START

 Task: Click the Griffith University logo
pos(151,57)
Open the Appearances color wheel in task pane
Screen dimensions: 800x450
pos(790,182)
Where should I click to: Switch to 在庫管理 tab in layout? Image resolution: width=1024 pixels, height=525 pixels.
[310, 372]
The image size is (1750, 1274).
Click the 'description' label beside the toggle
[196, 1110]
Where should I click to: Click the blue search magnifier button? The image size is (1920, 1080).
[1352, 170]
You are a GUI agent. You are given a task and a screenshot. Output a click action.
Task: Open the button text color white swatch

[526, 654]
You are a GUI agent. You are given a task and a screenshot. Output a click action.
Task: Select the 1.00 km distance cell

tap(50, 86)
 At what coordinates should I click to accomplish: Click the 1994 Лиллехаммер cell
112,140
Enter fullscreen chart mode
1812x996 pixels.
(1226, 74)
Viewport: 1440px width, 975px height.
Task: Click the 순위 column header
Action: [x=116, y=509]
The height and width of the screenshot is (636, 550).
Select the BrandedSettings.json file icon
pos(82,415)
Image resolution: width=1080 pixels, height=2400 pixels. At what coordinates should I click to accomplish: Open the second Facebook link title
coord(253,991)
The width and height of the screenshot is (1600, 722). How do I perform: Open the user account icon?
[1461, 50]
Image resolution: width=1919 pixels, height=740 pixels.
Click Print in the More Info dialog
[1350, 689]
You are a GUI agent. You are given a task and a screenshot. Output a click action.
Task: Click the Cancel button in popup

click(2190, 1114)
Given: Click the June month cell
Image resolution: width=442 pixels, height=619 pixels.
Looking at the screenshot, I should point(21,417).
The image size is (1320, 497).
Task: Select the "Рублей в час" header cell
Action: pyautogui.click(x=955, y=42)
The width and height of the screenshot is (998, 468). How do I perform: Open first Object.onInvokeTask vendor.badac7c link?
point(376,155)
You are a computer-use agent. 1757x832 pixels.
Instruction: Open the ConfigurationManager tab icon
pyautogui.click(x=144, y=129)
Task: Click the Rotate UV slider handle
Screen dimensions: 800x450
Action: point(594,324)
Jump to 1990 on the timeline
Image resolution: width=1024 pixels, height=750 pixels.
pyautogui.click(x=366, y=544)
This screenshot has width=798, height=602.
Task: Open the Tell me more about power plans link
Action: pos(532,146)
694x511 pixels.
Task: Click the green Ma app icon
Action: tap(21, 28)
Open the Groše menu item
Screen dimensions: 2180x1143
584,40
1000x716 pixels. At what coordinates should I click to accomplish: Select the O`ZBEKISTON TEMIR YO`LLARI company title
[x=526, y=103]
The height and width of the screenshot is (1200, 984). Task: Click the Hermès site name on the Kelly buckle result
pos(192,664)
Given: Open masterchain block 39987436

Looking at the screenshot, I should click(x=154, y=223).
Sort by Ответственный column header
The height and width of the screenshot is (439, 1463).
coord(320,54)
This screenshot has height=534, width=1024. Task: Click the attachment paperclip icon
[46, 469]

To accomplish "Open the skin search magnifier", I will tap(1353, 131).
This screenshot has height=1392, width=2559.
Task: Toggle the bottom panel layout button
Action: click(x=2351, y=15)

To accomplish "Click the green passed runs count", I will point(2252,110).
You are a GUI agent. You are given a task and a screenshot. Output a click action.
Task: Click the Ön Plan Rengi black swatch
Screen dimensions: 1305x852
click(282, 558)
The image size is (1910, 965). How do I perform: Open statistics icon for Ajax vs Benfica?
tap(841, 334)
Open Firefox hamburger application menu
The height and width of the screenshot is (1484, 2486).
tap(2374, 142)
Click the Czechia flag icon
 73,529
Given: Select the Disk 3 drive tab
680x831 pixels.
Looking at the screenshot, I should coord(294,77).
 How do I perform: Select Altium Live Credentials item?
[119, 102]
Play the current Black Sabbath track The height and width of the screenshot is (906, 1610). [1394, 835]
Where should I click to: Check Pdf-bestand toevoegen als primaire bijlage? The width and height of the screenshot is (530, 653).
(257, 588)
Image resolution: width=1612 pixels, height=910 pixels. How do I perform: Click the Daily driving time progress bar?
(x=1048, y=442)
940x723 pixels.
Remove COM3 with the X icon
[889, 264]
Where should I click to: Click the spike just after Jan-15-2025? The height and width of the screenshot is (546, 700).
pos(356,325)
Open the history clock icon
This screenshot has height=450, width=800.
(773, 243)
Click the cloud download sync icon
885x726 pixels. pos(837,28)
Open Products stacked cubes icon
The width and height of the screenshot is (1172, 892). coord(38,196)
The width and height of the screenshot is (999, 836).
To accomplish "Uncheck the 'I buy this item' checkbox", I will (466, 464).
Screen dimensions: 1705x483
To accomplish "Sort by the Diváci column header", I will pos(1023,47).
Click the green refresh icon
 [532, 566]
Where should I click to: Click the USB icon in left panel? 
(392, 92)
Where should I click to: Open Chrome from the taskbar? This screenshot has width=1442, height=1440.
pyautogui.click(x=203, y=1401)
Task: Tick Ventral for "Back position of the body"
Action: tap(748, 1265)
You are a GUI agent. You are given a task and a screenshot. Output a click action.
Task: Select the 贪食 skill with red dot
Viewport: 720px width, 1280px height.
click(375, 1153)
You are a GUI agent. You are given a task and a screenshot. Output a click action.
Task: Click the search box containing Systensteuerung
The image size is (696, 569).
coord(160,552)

END

■ Stated task ■
Return everything in the records from the line containing "Image resolution: width=1919" down to the line containing "tap(841, 334)", both lines included, copied exactly.

■ Result ■
Image resolution: width=1919 pixels, height=740 pixels.
Click Print in the More Info dialog
[1350, 689]
You are a GUI agent. You are given a task and a screenshot. Output a click action.
Task: Click the Cancel button in popup

click(2190, 1114)
Given: Click the June month cell
Image resolution: width=442 pixels, height=619 pixels.
Looking at the screenshot, I should point(21,417).
The image size is (1320, 497).
Task: Select the "Рублей в час" header cell
Action: pyautogui.click(x=955, y=42)
The width and height of the screenshot is (998, 468). How do I perform: Open first Object.onInvokeTask vendor.badac7c link?
point(376,155)
You are a computer-use agent. 1757x832 pixels.
Instruction: Open the ConfigurationManager tab icon
pyautogui.click(x=144, y=129)
Task: Click the Rotate UV slider handle
Screen dimensions: 800x450
Action: point(594,324)
Jump to 1990 on the timeline
Image resolution: width=1024 pixels, height=750 pixels.
pyautogui.click(x=366, y=544)
This screenshot has width=798, height=602.
Task: Open the Tell me more about power plans link
Action: pos(532,146)
694x511 pixels.
Task: Click the green Ma app icon
Action: tap(21, 28)
Open the Groše menu item
Screen dimensions: 2180x1143
584,40
1000x716 pixels. At what coordinates should I click to accomplish: Select the O`ZBEKISTON TEMIR YO`LLARI company title
[x=526, y=103]
The height and width of the screenshot is (1200, 984). Task: Click the Hermès site name on the Kelly buckle result
pos(192,664)
Given: Open masterchain block 39987436

Looking at the screenshot, I should click(x=154, y=223).
Sort by Ответственный column header
The height and width of the screenshot is (439, 1463).
coord(320,54)
This screenshot has height=534, width=1024. Task: Click the attachment paperclip icon
[46, 469]

To accomplish "Open the skin search magnifier", I will tap(1353, 131).
This screenshot has height=1392, width=2559.
Task: Toggle the bottom panel layout button
Action: click(x=2351, y=15)

To accomplish "Click the green passed runs count", I will point(2252,110).
You are a GUI agent. You are given a task and a screenshot. Output a click action.
Task: Click the Ön Plan Rengi black swatch
Screen dimensions: 1305x852
click(282, 558)
The image size is (1910, 965). How do I perform: Open statistics icon for Ajax vs Benfica?
tap(841, 334)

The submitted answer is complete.